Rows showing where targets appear
►

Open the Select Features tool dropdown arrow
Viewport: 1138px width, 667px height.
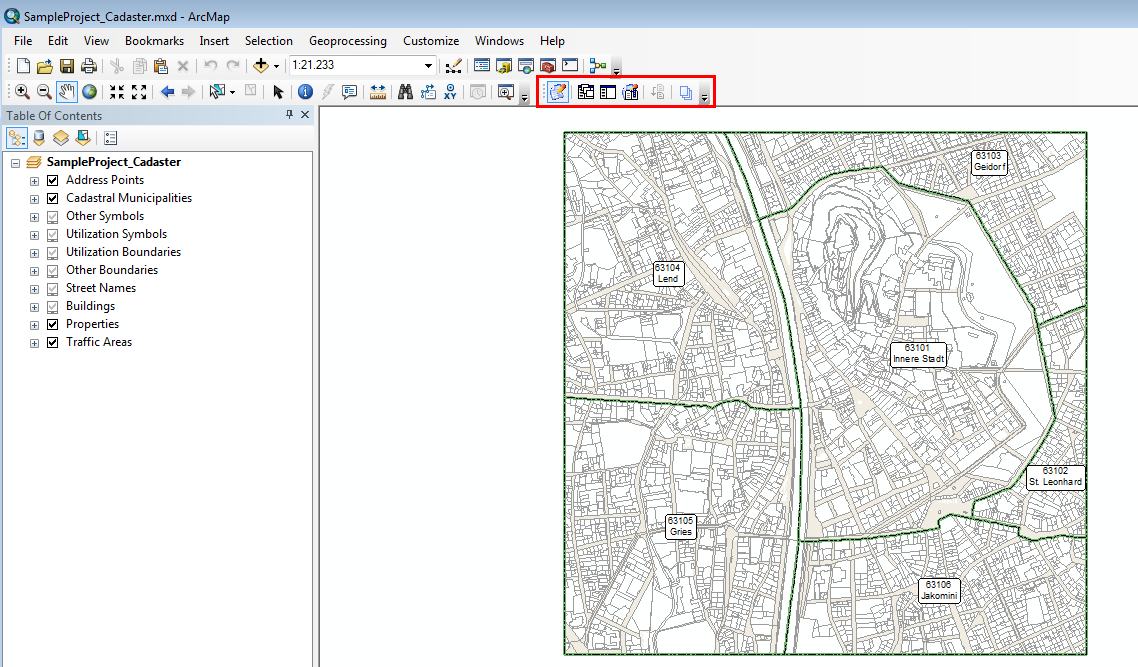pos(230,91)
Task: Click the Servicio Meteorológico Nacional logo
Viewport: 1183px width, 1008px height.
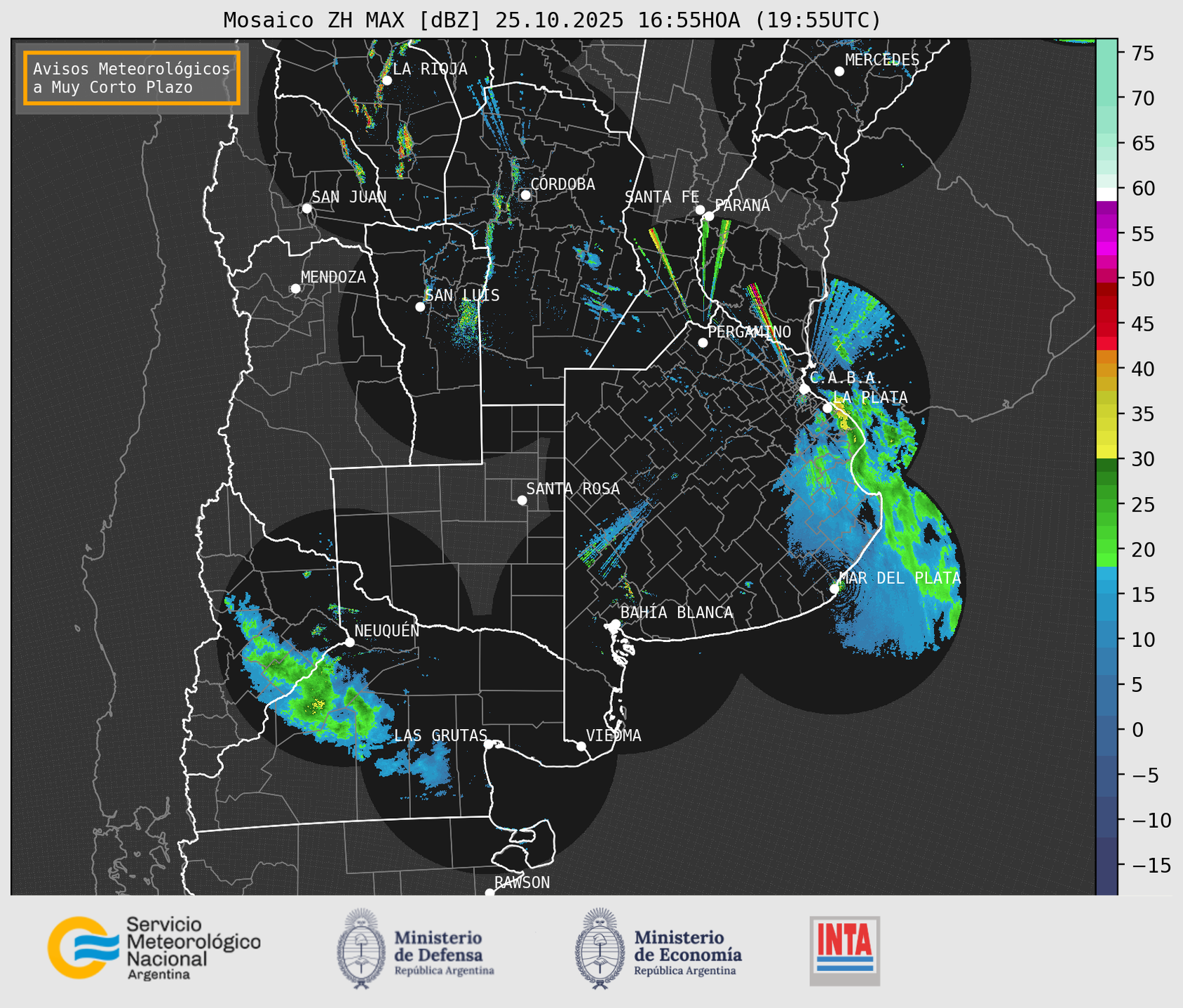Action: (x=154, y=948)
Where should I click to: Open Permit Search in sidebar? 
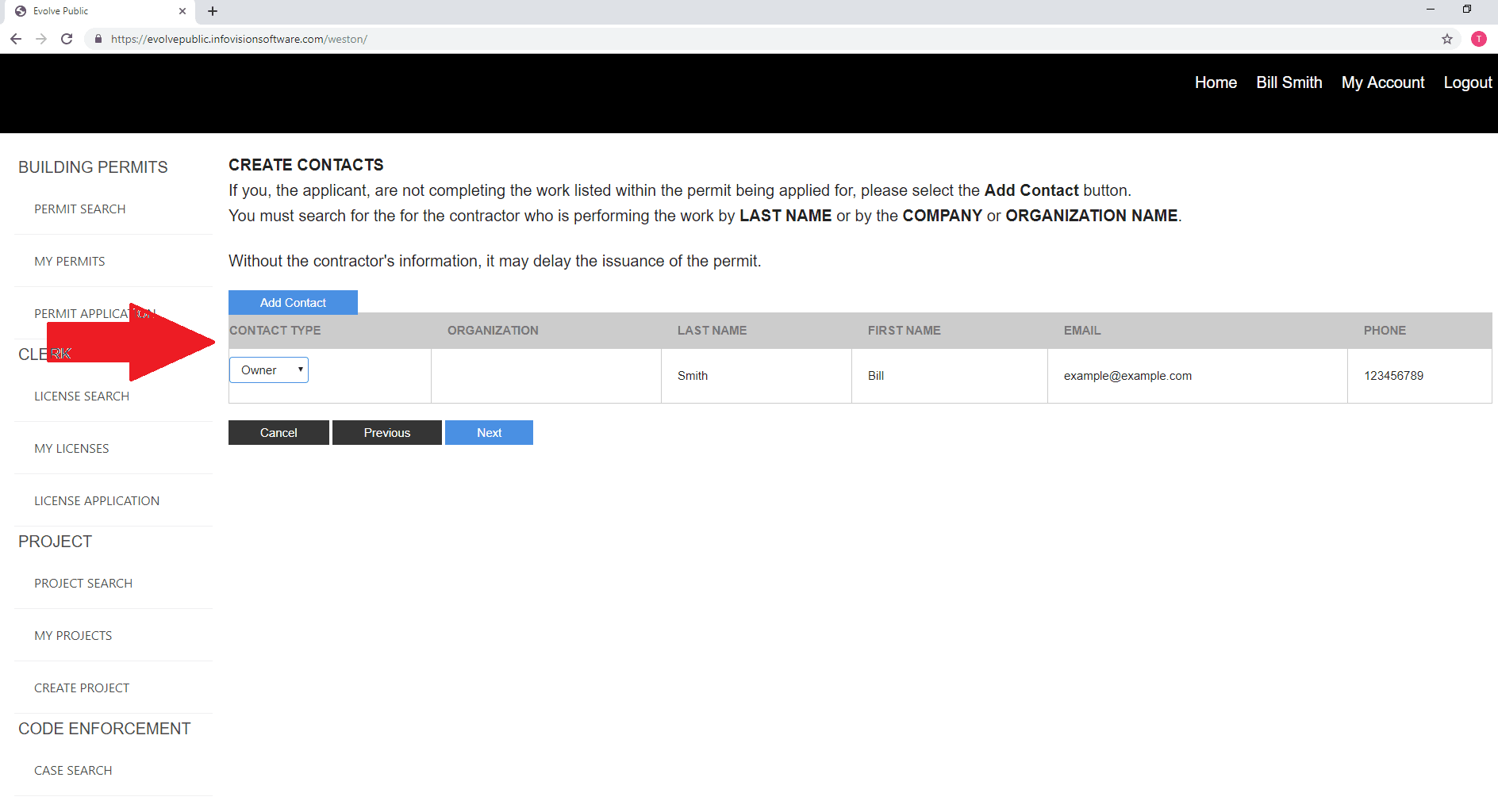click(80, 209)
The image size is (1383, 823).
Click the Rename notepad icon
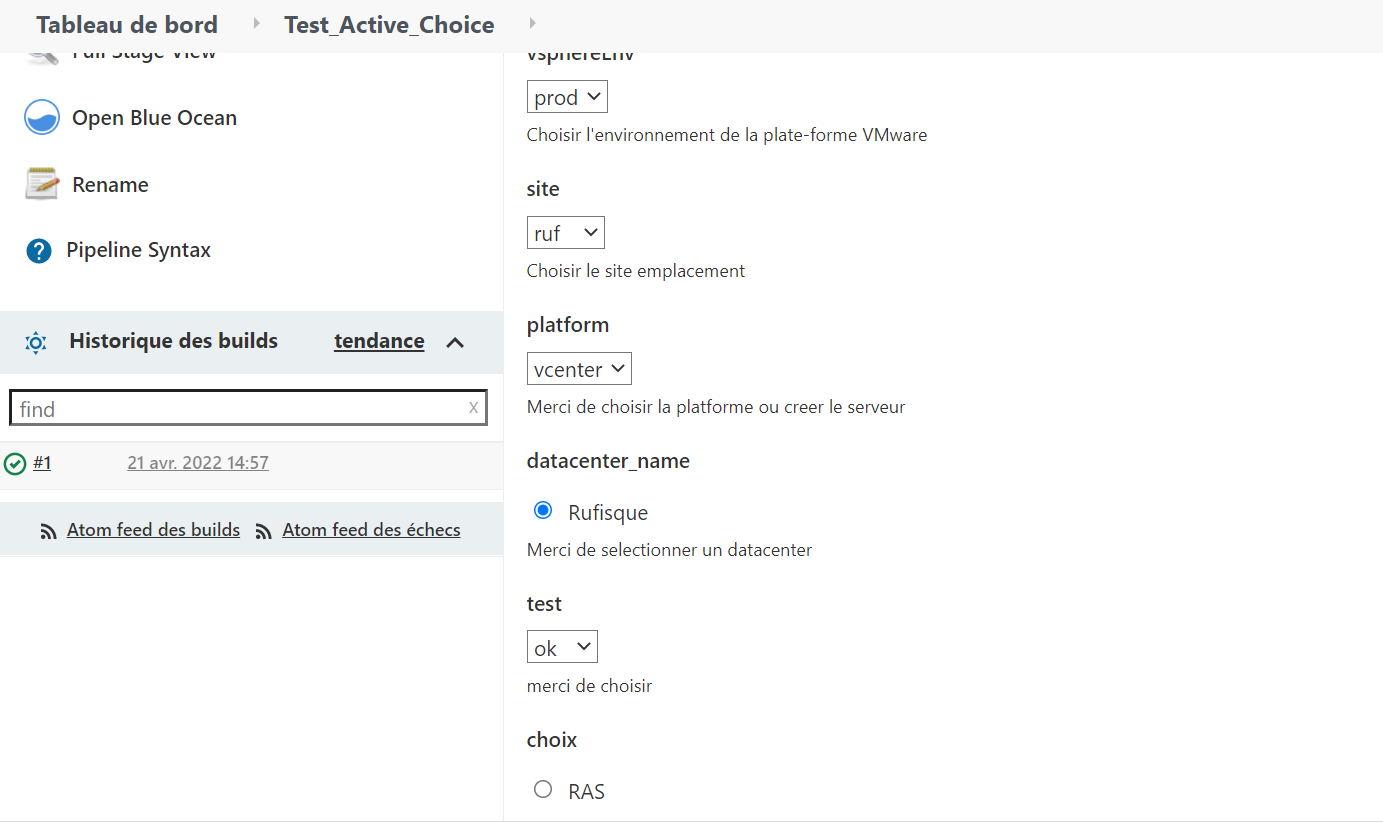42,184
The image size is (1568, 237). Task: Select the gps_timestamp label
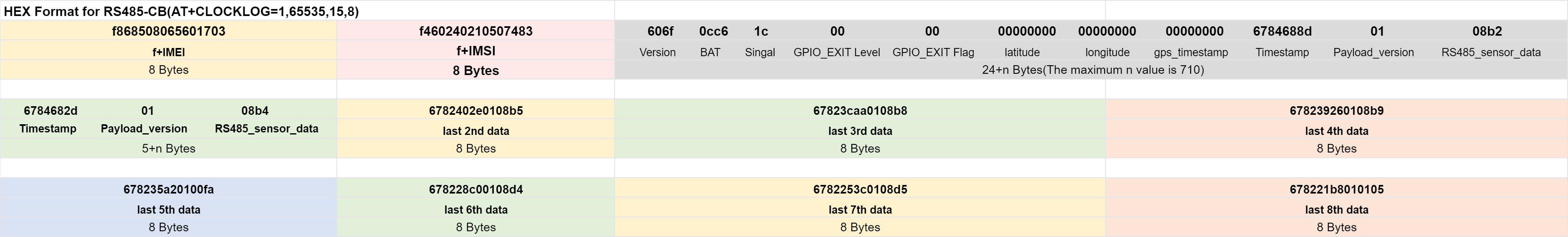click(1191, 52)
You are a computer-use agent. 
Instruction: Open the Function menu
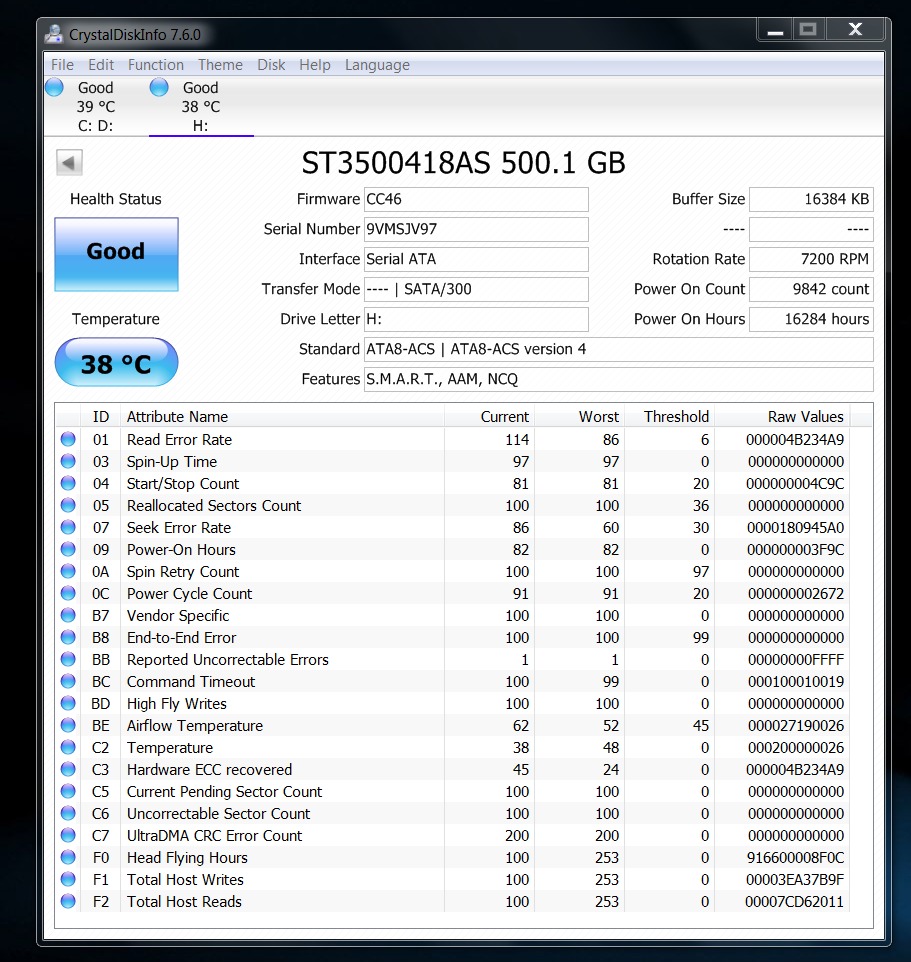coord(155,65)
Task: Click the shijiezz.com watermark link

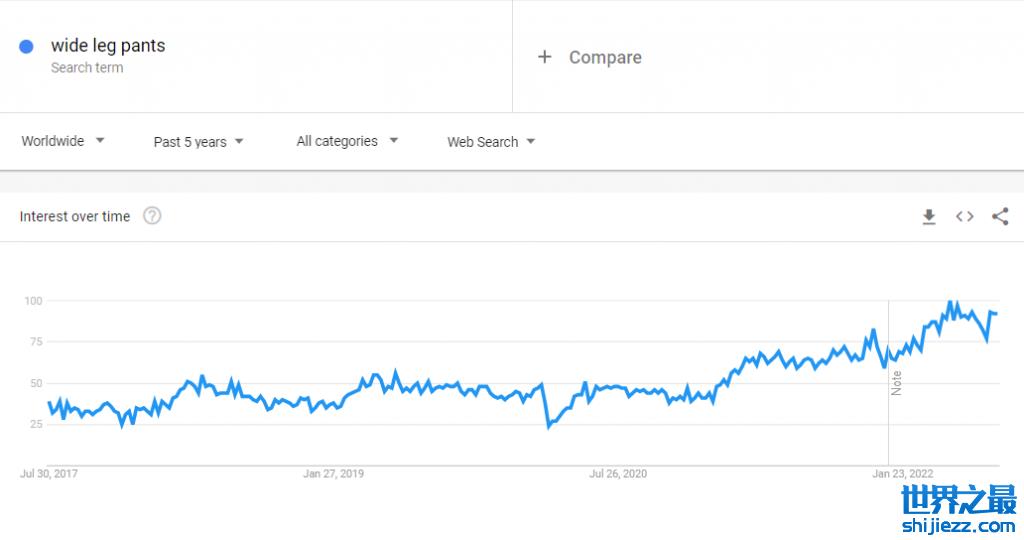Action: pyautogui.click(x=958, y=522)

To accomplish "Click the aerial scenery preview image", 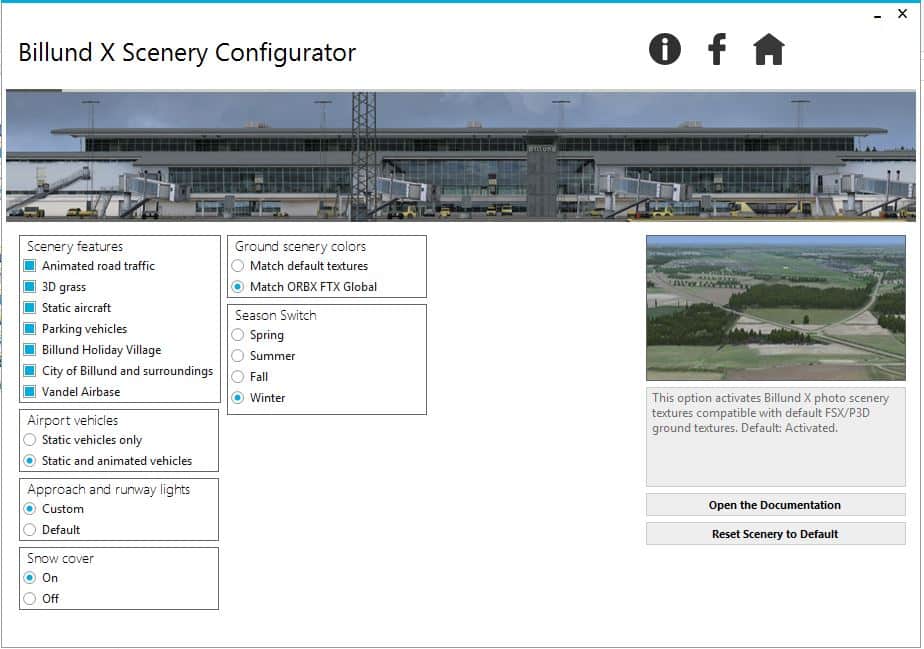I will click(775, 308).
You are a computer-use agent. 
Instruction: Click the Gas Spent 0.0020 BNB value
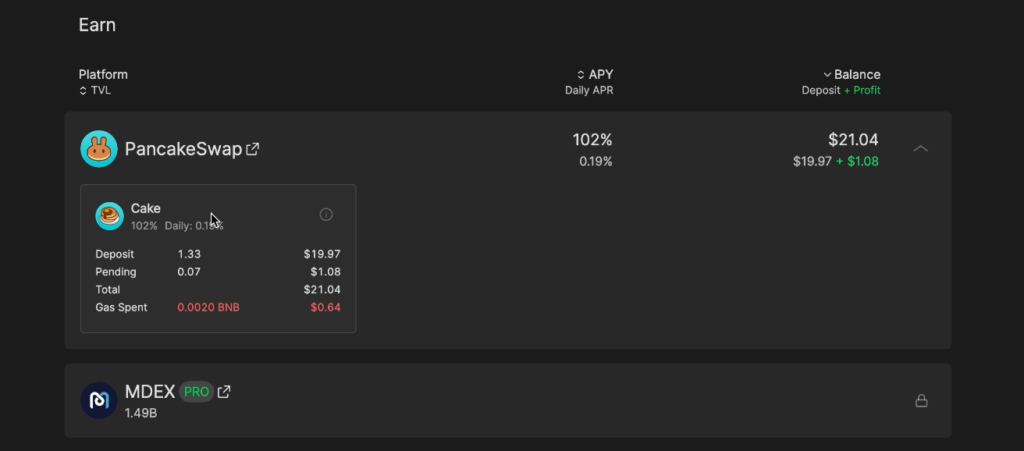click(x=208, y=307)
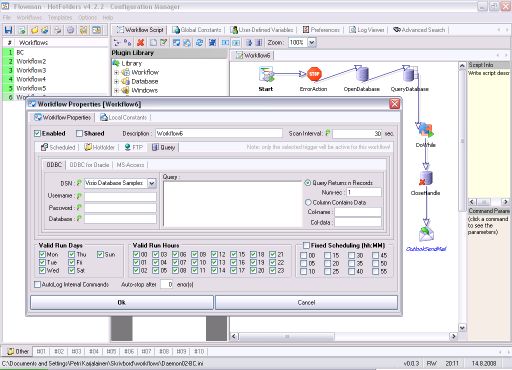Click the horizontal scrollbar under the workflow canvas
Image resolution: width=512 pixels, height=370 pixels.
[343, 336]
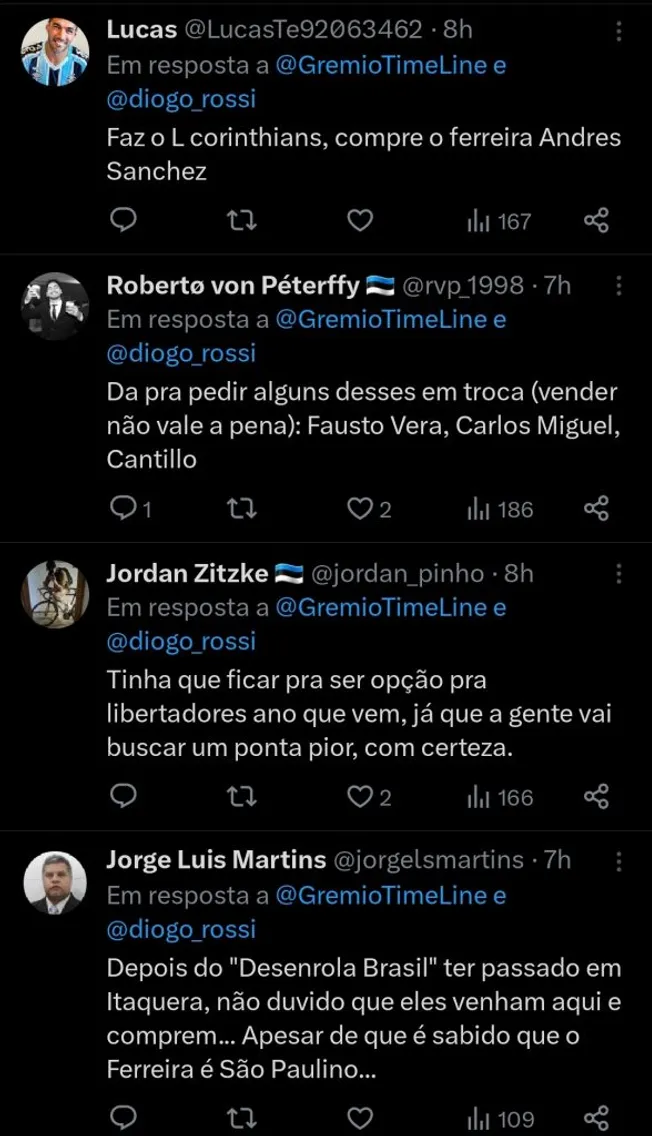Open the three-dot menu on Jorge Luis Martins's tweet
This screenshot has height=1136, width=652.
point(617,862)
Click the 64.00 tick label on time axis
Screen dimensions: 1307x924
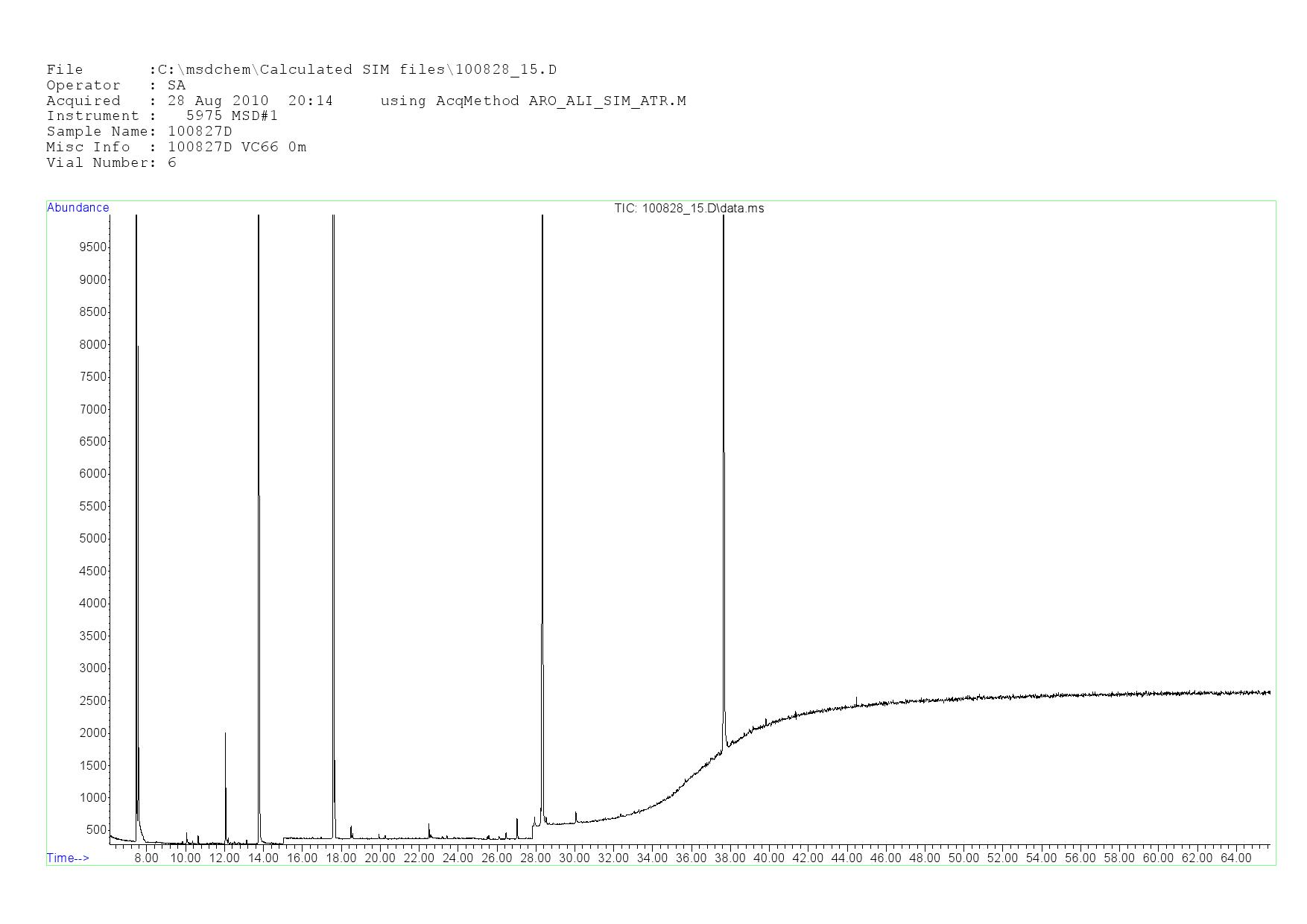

◄

EXERCISE TASK
Can you arrange the lines, from the first one through the line that contains "click(80, 209)", as a Markdown table with the columns "Row" and "Line", one numbered row per line, skipping any blank lines and leaving the pictures out?

COMPLETE OUTPUT
| Row | Line |
|---|---|
| 1 | Open the Select Features tool dropdown arrow |
| 2 | Viewport: 1138px width, 667px height. |
| 3 | pos(230,91) |
| 4 | Task: Click the Servicio Meteorológico Nacional logo |
| 5 | Viewport: 1183px width, 1008px height. |
| 6 | Action: (x=154, y=948) |
| 7 | Where should I click to: Open Permit Search in sidebar?  |
| 8 | click(80, 209) |